= Omega-Grammotoxin SIA =

omega-Grammotoxin SIA (ω-grammotoxin SIA) is a protein toxin that inhibits P, Q, and N voltage-gated calcium channels (Ca^{2+} channels) in neurons.

== Sources ==

The source of ω-grammotoxin SIA is the venom of a tarantula spider (Grammostola rosea).

== Chemistry ==

Amino acid sequence: Asp-Cys-Val-Arg-Phe-Trp-Gly-Lys-Cys-Ser-Gln-Thr-Ser-Asp-Cys-Cys-Pro-His-Leu-Ala-Cys-Lys-Ser-Lys-Trp-Pro-Arg-Asn-Ile-Cys-Val-Trp-Asp-Gly-Ser-Val

Molecular formula: C_{177}H_{268}N_{52}O_{50}S_{6}

ω-Grammotoxin SIA can be purified from Grammostola rosea venom by reverse phase high performance liquid chromatography.

== Target ==

ω-Grammotoxin SIA is a 36 amino acid residue protein toxin from spider venom that inhibits P, Q, and N-type voltage-gated calcium channels in neurons. It binds to the channels with high affinity (if closed).
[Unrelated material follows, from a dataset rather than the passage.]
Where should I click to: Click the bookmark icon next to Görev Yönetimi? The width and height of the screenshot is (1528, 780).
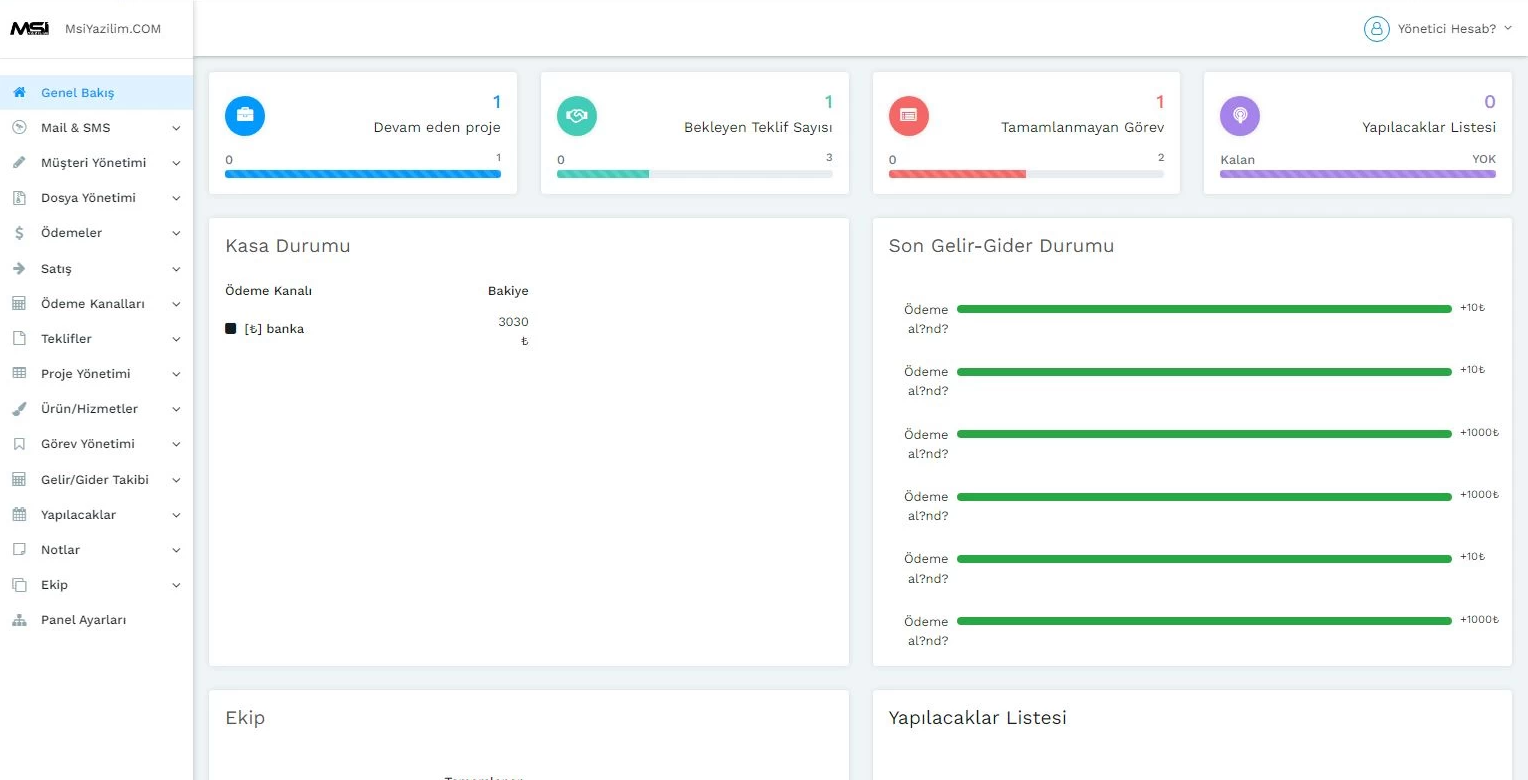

It also binds to potassium channels but with lower affinity than to the calcium channels.
The toxin binding site has high affinity when channels are in closed states and low affinity when channels are activated. (4)

== Mode of action ==

It is believed that ω-grammotoxin SIA inhibits channel function by binding with high affinity to closed, resting states of the channel and that bound toxin makes it more difficult for channels to be opened by depolarization, so much larger depolarizations are required for channel activation.